I want to be very clear in my answer to the question asked in the title of this post, “Is fear a sin?” I don’t know for sure, but my sense is that maybe it is and maybe it isn’t; it all depends.
I’ve never run the numbers myself, but I have heard from multiple sources that “fear not” appears in the Bible 365 times – one for each day of the year. The repeated instruction “fear not” is clearly something Christians need to hear and take seriously.
I read a article yesterday by Megan Briggs in which she reported “the Bible verse most shared, bookmarked, and highlighted on the YouVersion Bible app during 2020 is Isaiah 41:10: “So do not fear, for I am with you; do not be dismayed, for I am your God. I will strengthen you and help you; I will uphold you with my righteous right hand.” Through the years I have used that verse many times in funerals I have conducted and other difficult situations. It is a comforting and encouraging statement relevant to many situations we face in life.

== Problem set ==
[1] Copy the post on fear word for word, from "I want to be" to "it all depends.".
[2] In the post on fear, how many times is "fear not" said to appear in the Bible?

== Provided material ==
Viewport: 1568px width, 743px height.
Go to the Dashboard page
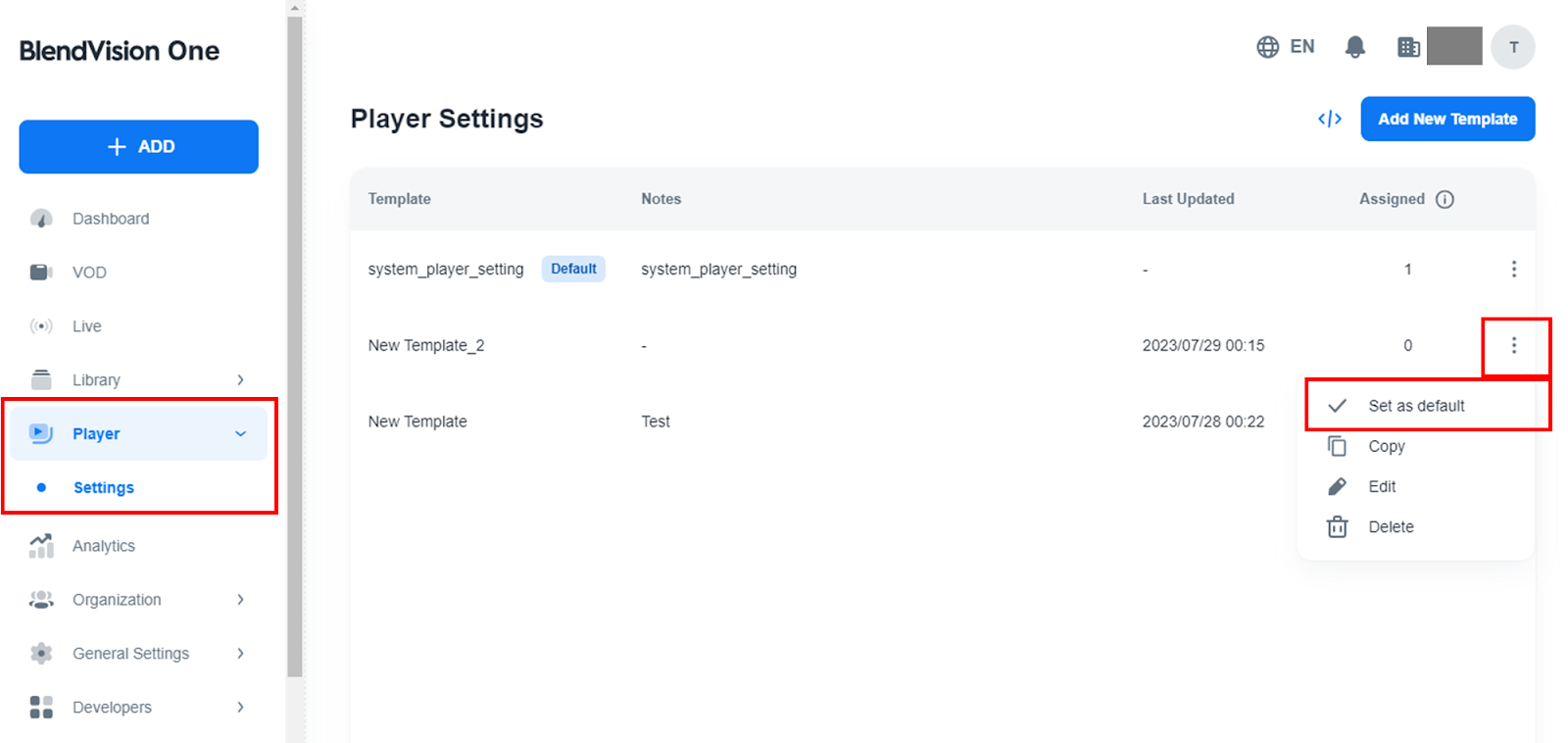click(x=111, y=219)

== Task-by-task answers ==
[1]
I want to be very clear in my answer to the question asked in the title of this post, “Is fear a sin?” I don’t know for sure, but my sense is that maybe it is and maybe it isn’t; it all depends.

[2] 365 times, one for each day of the year.